In its semiannual “Global Economic Report,” the World Bank predicted that the growth of the world’s economy would slow to 2.4%.

That’s not good, because despite the improvement experienced in 2023, a 2.4% growth would still be the third consecutive year of economic deceleration. The report cited “continued higher interest rates, anemic global trade, reduced global investing, and rising geopolitical tensions” as the reasons.

If that turns out to be true, this first quarter of 2024 is the time for business leaders and individual investors to make changes. (I will write more about this in future issues.)

The Problem with Minimum Wage Laws 

Do minimum wage laws work? Are they helpful in improving the lives of our least-skilled workers? The evidence from a hundred studies over the last 20 years is clear. They do not.

And why would that be?

As I’ve mentioned before, by the time a minimum wage is agreed upon, the market demand for minimum-skilled workers is usually as high as the proposed wage or greater.

As I write this, 22 states are lifting pay floors, but many fast-food cooks and housekeepers are already earning more than minimum wage. And that’s because of free-market competition. The COVID shutdown and the move towards working remotely, have made it increasingly difficult for business owners to attract low-wage workers.

As noted in the WSJ:

“Robust raises in recent years have rendered pay floors largely irrelevant, even in states that aggressively lifted them.”

For example: “To start 2024, Washington State will raise the nation’s highest minimum to $16.28 an hour, from $15.74 in 2023. Washington ties its minimum wage to the consumer-price index, a measure of inflation. Hawaii has the largest planned increase, with its minimum wage rising $2, to $14 an hour, in 2024. That is part of a law that will increase the lowest hourly wages in the Aloha State to $18 by 2028. California, New York, and Illinois are also among the states raising the pay floor.

“Most low-wage workers are making well above those minimums. Through September, the lowest 10% of workers by income in each state earned hourly wages that were on average nearly 50% higher than their state’s minimum wages in 2023, according to a WSJ analysis that compared state minimum wages to income estimates from MIT Sloan School of Management professor Nathan Wilmers.

“That is the largest gap between actual pay and minimum pay in a decade.”

Read more here.

Chart of the Week 

This week, Sean MacIntyre talks about the expectation of some economists that we are quickly nearing a worldwide stock market crash. He’s not so sure.
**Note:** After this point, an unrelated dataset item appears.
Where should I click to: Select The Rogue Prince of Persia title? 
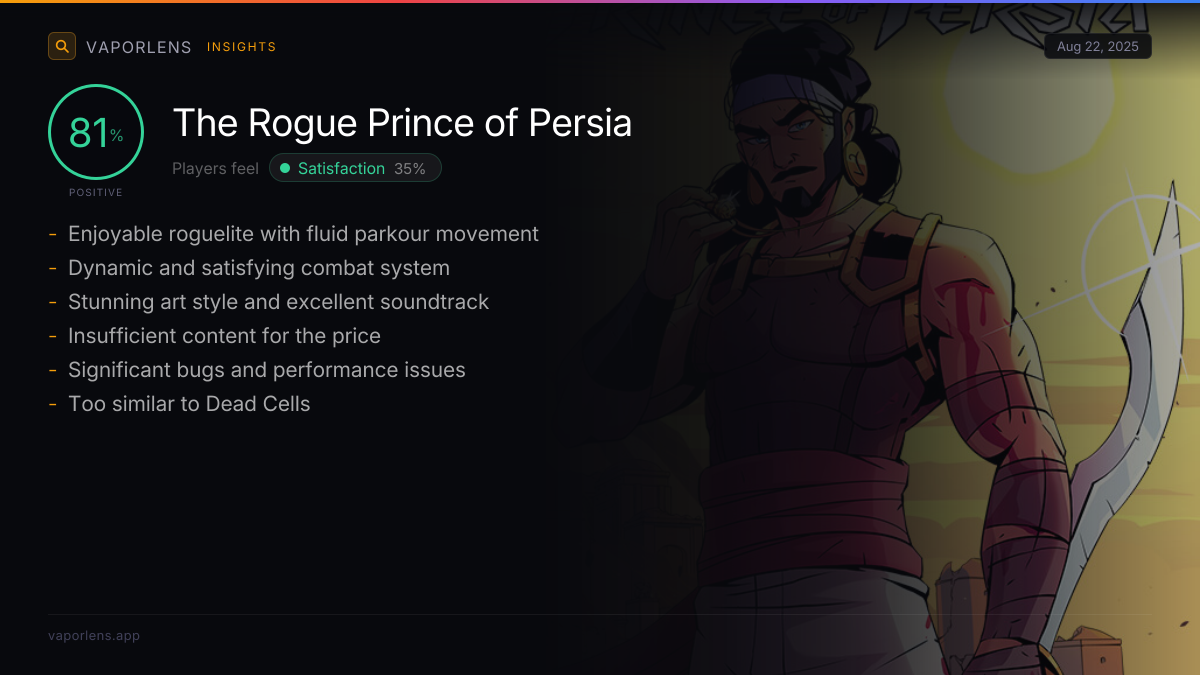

And he has another graph with solid analysis and thoughtful explanations to support his thinking. 

Some new stock market forecasts claim that the S&P 500 could dive as much as -86% in 2024.

The reason given for such a crash is usually overvaluation: Index prices have drifted away from what company profits can reasonably support.

But I question this assumption.

Let’s compare the price of the S&P 500 against the most predictive valuation metric – the Shiller CAPE Ratio.

We’ll compare current prices to both the CAPE’s long-term average and its 10-year average.

As I write, the S&P 500 is trading around 4300.

If it fell until its CAPE valuation returned to long-term averages, the S&P 500 would have to drop to about 2900. That’s a -32% drop from current levels. Cataclysmic, especially for retirees.

But what if the S&P 500 fell to its 10-year average CAPE?

The S&P 500 would drop to about 4030 – a -6% drop.

Not nearly as scary.

Many doom-and-gloomers balk at the market’s nosebleed-high valuations. But there are many reasons why this should be the norm.

Since the early 1990s, more Americans own stocks than ever before.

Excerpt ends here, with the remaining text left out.